We live in a society that celebrates and exalts one standard  of beauty by negating our own and many of us have bought into this mind-set. The hurtful words used as assaults against us from our own and others is nothing but a reflection of who they are and what they feel and it's not any of our business.

Acceptance of our own beauty has often eluded us and our people for decades, now we're in the process of reclaiming all which has been lost. Even if no one else is heralding our physical charms we must learn to define and cherish our own unique beauty everyday while we're still alive.


After viewing this film I can no longer provide free advertisement's and sing the praises of clothing designers who don't even feature anyone who looks like me or considers me as a customer. We've got to find a sense of consciousness and this is no better time to find one than now. This is 2010 and this sad, no wonder so many women are still messed up in the head!

All of which we've done to attempt to hide, camouflage, diminish, erase, disguise, and reject who we are will be no more. I realised a very long time ago who I was and there's no turning back now because we have so many powerful memories and knew so much pain. These women who were once wounded little girls are wounded no more because they now have dusted themselves off and the battle is now over because they will be the only ones defining who they are from now on.
©2010Creative Concepts.

Thursday, April 29, 2010

Post Desegregation Babies Are Reclaiming The Black Pride Movement???


"I absolutely love her natural hair and how she wore it so freely, gotta love Minnie!"
Excerpt from natural hair Bloggeer Nu Kink in her homage to the late singer Minnie Riperton.


The pictures of Minnie Riperton bring back so many memories of such a talented and beautiful lady. She wore her hair so freely as you say because during that time was the height of the "Black Is Beautiful Era" and "The Black Pride Era" and the majority of us wore our natural hair without shame or embarrassment. Every black woman who had a small Afro copied her style when should put those Baby Breath flowers in her hair to make that halo, including me. Not only was she a beautiful singer, but she had the voice of an Angel.

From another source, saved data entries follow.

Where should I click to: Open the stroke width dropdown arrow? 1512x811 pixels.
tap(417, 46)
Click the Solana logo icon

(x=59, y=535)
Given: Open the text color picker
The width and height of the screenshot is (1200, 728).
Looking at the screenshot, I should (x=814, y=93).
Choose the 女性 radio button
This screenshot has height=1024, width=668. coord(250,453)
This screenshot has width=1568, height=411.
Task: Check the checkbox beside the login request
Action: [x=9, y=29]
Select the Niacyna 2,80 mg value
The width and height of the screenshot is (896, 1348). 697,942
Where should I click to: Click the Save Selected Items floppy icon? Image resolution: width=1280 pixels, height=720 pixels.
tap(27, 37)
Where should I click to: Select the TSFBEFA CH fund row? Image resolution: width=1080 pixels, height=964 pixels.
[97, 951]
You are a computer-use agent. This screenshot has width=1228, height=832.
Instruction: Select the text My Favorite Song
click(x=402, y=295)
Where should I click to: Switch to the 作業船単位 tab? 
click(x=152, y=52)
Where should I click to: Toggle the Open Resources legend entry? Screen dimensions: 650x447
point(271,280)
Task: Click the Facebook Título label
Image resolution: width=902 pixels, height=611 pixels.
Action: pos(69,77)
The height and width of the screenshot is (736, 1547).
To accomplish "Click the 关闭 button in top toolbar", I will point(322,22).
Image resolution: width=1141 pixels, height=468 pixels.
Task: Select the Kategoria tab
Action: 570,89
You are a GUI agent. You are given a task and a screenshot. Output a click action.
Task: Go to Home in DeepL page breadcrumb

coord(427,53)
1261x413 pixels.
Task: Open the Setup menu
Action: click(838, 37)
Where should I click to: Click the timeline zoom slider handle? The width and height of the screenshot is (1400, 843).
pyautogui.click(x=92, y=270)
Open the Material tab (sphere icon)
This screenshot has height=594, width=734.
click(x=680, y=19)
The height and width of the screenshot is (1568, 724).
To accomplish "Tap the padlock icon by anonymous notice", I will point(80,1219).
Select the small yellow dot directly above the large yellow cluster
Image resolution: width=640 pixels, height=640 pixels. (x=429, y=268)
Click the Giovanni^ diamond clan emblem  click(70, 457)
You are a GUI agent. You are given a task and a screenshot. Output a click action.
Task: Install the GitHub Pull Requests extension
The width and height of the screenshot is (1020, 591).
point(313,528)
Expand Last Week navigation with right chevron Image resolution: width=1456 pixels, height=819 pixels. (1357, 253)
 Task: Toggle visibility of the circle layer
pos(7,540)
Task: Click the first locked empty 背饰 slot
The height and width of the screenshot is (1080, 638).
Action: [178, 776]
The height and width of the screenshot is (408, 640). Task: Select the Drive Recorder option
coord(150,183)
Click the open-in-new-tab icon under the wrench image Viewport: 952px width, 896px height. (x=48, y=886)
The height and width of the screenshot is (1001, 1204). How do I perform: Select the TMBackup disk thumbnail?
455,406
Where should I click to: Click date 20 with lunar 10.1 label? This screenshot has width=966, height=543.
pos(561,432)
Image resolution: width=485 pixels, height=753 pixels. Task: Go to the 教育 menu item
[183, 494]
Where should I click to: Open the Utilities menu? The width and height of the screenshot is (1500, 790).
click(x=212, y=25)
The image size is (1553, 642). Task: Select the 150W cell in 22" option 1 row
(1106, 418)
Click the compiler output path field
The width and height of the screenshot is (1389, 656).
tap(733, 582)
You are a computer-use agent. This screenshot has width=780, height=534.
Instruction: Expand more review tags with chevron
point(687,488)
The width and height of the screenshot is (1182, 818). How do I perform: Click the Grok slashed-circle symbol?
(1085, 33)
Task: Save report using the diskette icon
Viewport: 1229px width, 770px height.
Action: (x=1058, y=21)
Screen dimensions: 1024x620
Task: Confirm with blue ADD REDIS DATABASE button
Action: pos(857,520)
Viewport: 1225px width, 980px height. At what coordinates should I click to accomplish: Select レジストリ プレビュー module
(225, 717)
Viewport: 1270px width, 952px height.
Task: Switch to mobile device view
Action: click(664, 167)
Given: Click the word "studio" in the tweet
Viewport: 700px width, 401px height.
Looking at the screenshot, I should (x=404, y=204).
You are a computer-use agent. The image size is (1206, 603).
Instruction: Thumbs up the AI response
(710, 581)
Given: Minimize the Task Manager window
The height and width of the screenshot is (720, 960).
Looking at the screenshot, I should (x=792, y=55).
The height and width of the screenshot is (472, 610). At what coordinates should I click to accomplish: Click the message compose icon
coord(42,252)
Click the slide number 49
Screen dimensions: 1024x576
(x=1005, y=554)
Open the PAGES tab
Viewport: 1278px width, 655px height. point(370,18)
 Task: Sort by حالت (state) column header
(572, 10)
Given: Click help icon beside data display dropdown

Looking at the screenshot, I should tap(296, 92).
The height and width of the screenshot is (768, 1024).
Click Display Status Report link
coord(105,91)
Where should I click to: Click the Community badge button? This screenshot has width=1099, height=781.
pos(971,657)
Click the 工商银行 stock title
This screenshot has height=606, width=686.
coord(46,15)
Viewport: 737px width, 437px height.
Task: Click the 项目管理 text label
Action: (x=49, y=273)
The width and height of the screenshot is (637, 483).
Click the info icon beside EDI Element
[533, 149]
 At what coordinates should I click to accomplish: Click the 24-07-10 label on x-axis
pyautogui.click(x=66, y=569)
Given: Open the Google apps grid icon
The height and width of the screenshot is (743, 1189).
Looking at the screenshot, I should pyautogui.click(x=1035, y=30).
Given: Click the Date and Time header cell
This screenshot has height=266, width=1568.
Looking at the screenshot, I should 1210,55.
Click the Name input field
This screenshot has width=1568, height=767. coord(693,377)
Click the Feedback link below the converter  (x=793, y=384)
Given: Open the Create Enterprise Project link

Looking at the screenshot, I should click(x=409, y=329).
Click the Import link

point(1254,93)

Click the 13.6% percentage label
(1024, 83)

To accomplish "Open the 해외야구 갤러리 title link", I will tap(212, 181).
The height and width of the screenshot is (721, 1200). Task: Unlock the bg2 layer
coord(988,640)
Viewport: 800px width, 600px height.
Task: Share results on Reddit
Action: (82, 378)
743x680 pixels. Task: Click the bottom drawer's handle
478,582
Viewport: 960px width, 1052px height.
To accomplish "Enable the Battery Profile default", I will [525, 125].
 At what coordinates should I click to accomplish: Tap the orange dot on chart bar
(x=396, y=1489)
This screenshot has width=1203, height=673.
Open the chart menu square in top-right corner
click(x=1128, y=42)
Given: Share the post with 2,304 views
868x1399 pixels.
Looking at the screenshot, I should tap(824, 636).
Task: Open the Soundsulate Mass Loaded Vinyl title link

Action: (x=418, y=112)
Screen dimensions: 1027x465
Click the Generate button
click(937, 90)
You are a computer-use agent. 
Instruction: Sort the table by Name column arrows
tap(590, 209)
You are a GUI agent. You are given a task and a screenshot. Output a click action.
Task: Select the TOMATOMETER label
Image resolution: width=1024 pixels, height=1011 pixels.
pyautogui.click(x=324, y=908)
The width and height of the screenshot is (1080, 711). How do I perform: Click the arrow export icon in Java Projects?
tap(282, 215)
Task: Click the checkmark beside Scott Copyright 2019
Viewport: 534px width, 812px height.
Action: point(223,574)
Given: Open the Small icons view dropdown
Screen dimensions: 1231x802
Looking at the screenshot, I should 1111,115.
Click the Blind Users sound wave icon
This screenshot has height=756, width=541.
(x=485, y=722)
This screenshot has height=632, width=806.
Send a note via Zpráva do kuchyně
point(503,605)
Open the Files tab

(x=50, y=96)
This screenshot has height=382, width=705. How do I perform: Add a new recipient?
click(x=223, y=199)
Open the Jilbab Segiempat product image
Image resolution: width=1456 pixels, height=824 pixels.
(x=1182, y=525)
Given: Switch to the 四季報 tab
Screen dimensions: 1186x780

I guess after the 70's with the enforcement of desegregation laws and black people entering mainstream society at a higher rate, the idea of fitting in took hold where most felt the need to change their appearance in order to be more acceptable without realizing this changed their whole outlook on their own identity. We've had to fight with the Euro-Standard of beauty ever since they stepped foot on the African Continent and still much hasn't changed in regards to our identity because we keep letting everyone else decide it for us but us. Until we do then most people will forever have a problem exposing their ROOTS. 

The black man had no problem with it because there wasn't much he had to do other than trim his hair which became a problem for them if their Afro was huge because to some people it was a threatening. It was the black woman who suffered the more damaging aspects of it because of the advertisements and ideology which came after telling us we didn't measure up or weren't considered as beautiful or pretty enough if we didn't look a certain way and many women bought into this mind-set who then passed it on to their children, and so on and so on ending up with the results we have today.

We've still got a long way to go in to reclaim our own standards of beauty and the reality is strictly up to us to dismantle every stereotype known to man that tells any human being on the earth that they don't measure up or are in some way inferior.
Warning! This is not a trend, it's a way of life!